There is a cast of villains that led to the near-collapse of the global banking system.
Republicans blame Bill Clinton for “relaxing” controls on Fannie Mae and Freddy Mac, although, with perfect consistency, they were happy to relax controls on retail banks that allowed them to become one vast punt on the housing market.
Democrats blame Clinton, too, because he signed the bill that let it happen. The regulators didn’t much believe in regulation and industries such as mortgage broking and the ratings agencies were given over to shonks and fraudsters.
Almost all got away with it. After the savings and loans crisis of the 1980s there were 2000 prosecutions. The global financial crisis (GFC) has so far delivered Lee B. Farkas. That’s it; a parsimonious crop indeed.
The GFC wasn’t the fault of Farkas. If anyone’s to blame, it’s the man formerly known as the world’s greatest central banker, Alan Greenspan (Time Magazine placed him third, behind Angelo Mozilo and Phil Gramm).
No matter what the problem — from crises in Mexico and Argentina to the collapse of LTCM, the dotcom crash and 9/11 — Greenspan’s response was always the same: make money cheaper.
In the short-term it worked. Everyone rode the booms, waiting for Greenspan to walk down the steps of the Federal Reserve waving cheap money at the first sign of trouble. Traders, brokers and fund managers rejoiced. There was now a floor to foolishness and no gate on greed.
Like Greenspan’s mentor Ayn Rand, The Greenspan Put turned out to be a false god. In preventing crises over the short term, the inevitable long-term crisis was made worse. Excessive risk taking wasn’t curtailed; misallocation of capital wasn’t punished; and salutary periods of slow or negative economic growth, which can rid the system of bad debts, didn’t happen. The Greenspan Put became one giant IOU to the next recession.
By the time it fell due, Greenspan was gone. His replacement, Ben Bernanke, lowered interest rates and set printing presses rolling. Whereas Greenspan had underwritten Wall Street profits, Bernanke underwrote their debts.
What the US banking system should have written off in bankruptcies and defaults was worn by the foreclosed, the unemployed and ordinary taxpayers. The profits of the boom went largely to the exceedingly rich; the pain of the collapse was to be shared.
The result is a more fragile environment than almost anyone cares to admit and a policy bind unlike any other in contemporary US economic history. Two of the most powerful weapons in the US government’s arsenal are a spent force.
US interest rates are so low that borrowing is effectively free. And yet investment, in a textbook definition of a liquidity trap, remains unresponsive. Corporations are sitting on huge capital sums and ordinary Americans, worried about the future, are saving in an almost un-American way. The financial system is awash with cheap money but banks don’t want to lend and customers won’t or can’t borrow. Greenspan’s legacy has been to render monetary policy utterly ineffective, a real-life case of “pushing on a string“.
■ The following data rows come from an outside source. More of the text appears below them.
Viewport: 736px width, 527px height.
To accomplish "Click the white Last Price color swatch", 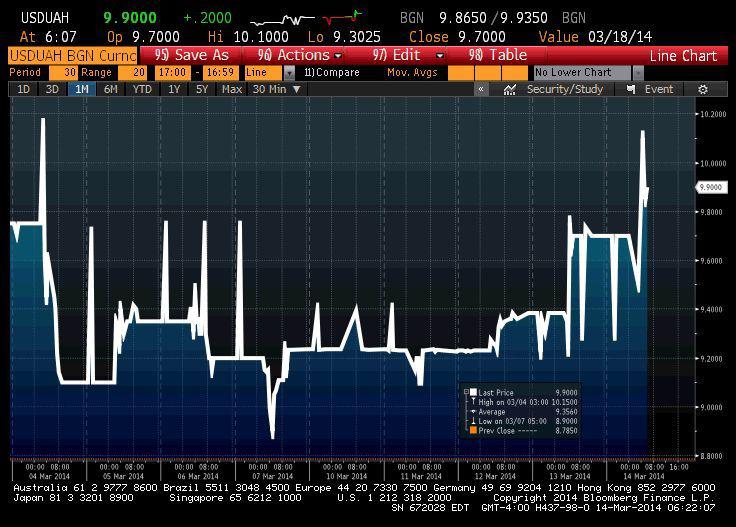I will tap(472, 392).
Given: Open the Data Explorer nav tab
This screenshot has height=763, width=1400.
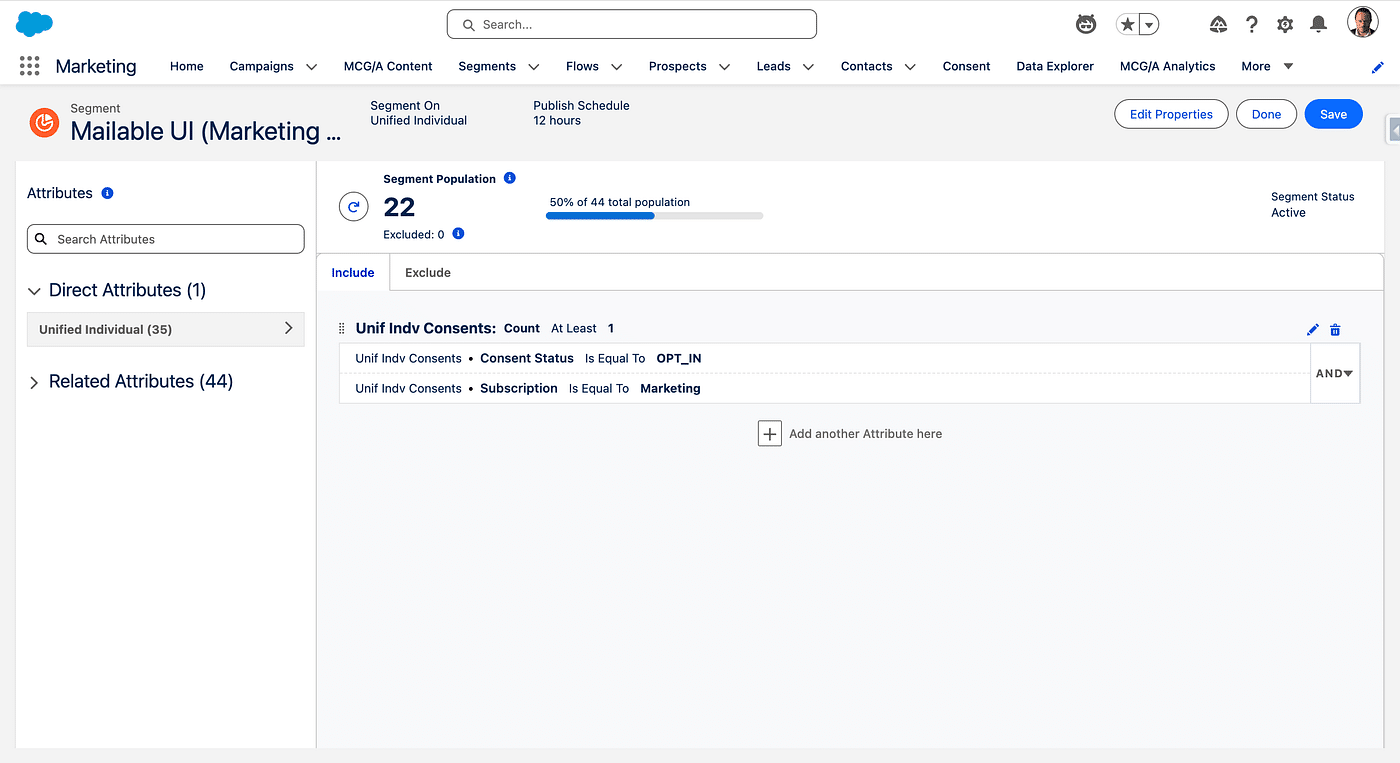Looking at the screenshot, I should coord(1054,66).
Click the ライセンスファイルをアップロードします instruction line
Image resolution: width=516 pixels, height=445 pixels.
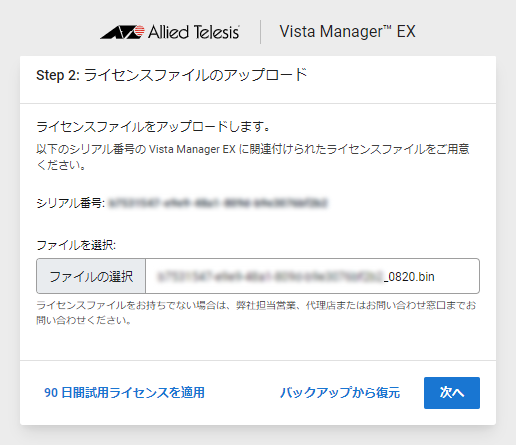pos(153,127)
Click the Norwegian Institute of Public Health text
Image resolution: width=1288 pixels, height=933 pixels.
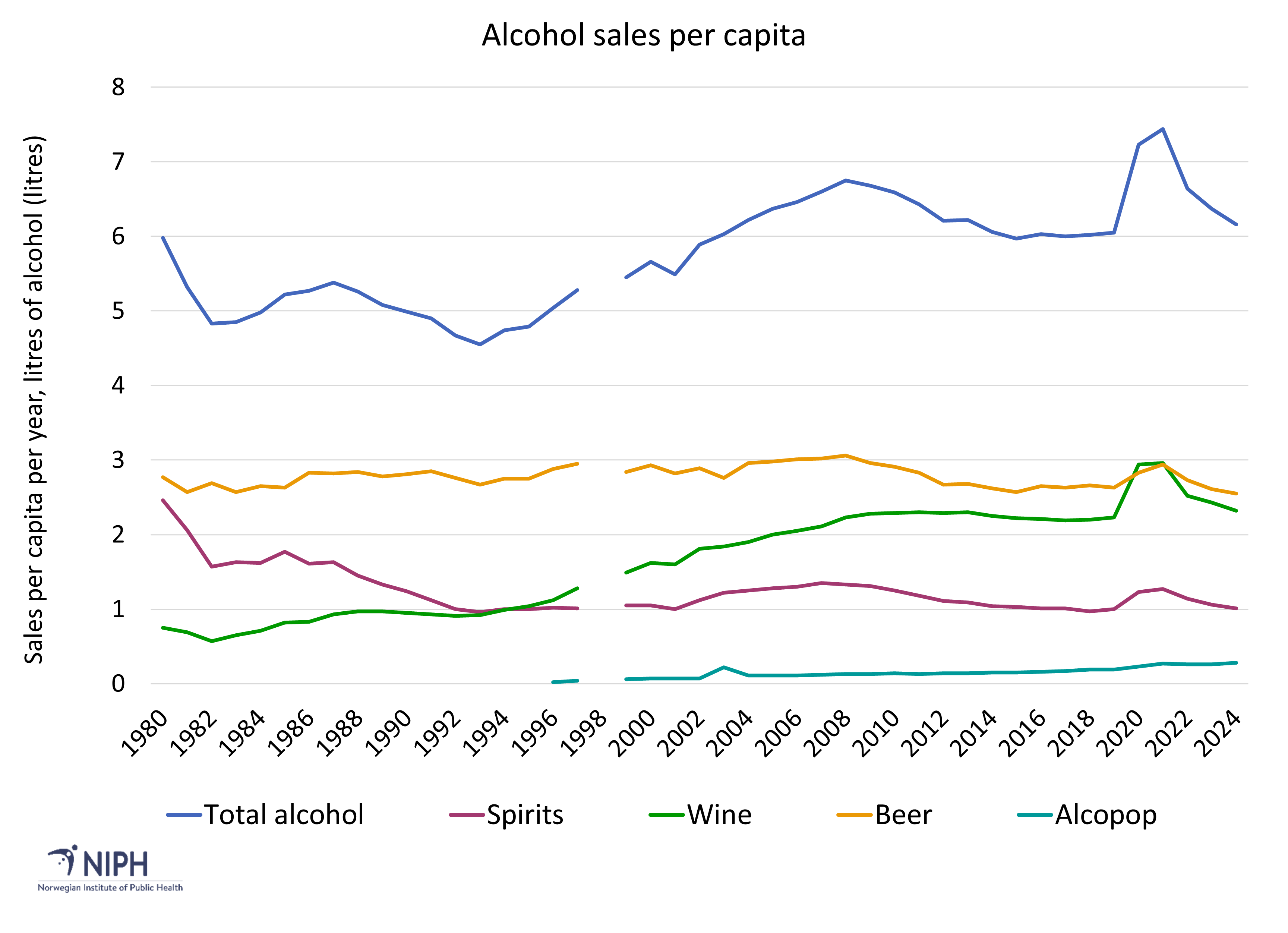(110, 888)
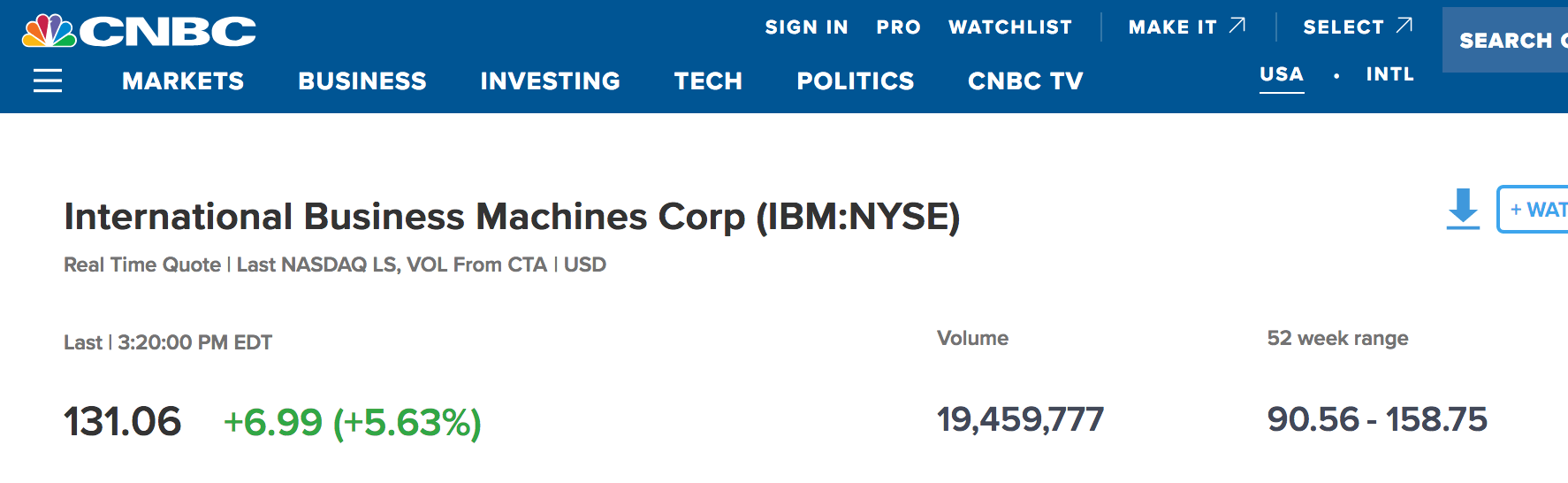Click the IBM company name heading
Image resolution: width=1568 pixels, height=483 pixels.
click(x=512, y=217)
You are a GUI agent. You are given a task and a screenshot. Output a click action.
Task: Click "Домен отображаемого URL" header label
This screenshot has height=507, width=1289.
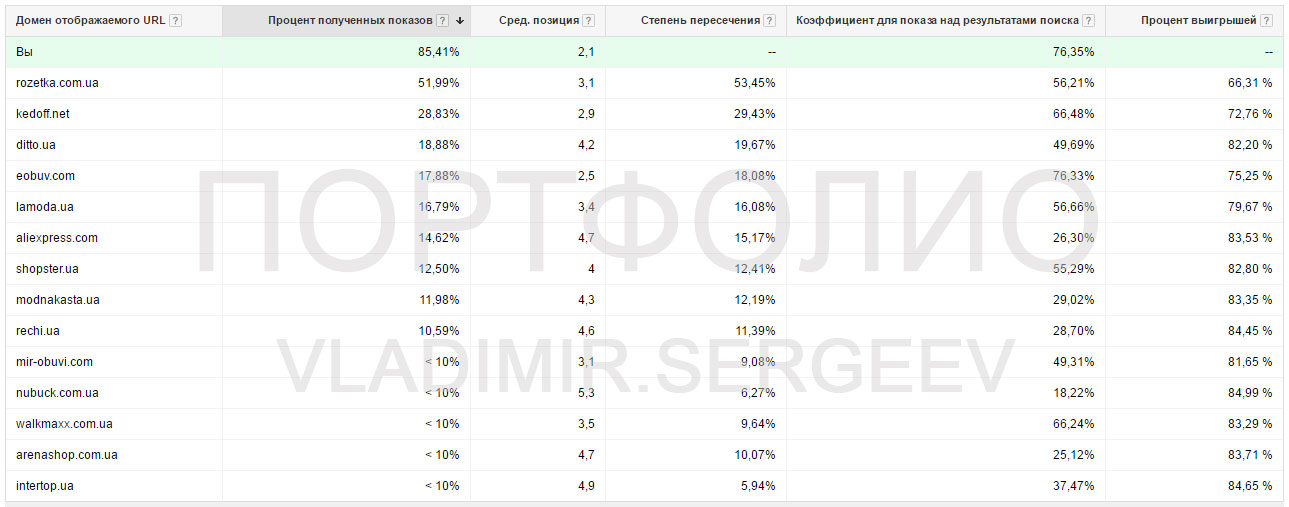point(90,21)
The Keynesian weapon of government spending is also challenged, and not just by Republicans. Five years ago, US debt stood at 63% of GDP. It’s now 93%. The US probably won’t default — in World War II debt grew to 122% of GDP — but if enough people come to believe it, financing the deficit will become more costly, perhaps debilitatingly so. At least there’s a good excuse to abolish all those wasteful welfare programs now.
The US hasn’t been here before but Japan has. After the bursting of its property boom the government reduced interest rates to near-zero and indulged in massive pump priming. The systemic bad debt was never expunged and a 20-year recession ensued. Government debt — 220% of GDP — is now the highest in the developed world and a recovery seems as distant as ever. To avoid that fate the US is actively encouraging inflation, flooding an economy with printed money.
Rarely does that end well. It is, after, all a stretch to imagine how the solution to the problem of cheap money is to make money cheaper and debase its value.
Millions suffered during the GFC; very few profited from it. One that did was hedge fund manager John Paulson. In 2007, in what’s known as The Greatest Trade Ever, he bet against subprime mortgages — an industry unlikely to exist without Greenspan — and made $15 billion.
The egregious symmetry of the GFC — those that carried the pain reflected in the pockets of those that carried off with the money — was nicely established when Alan Greenspan started work for Paulson in January 2008.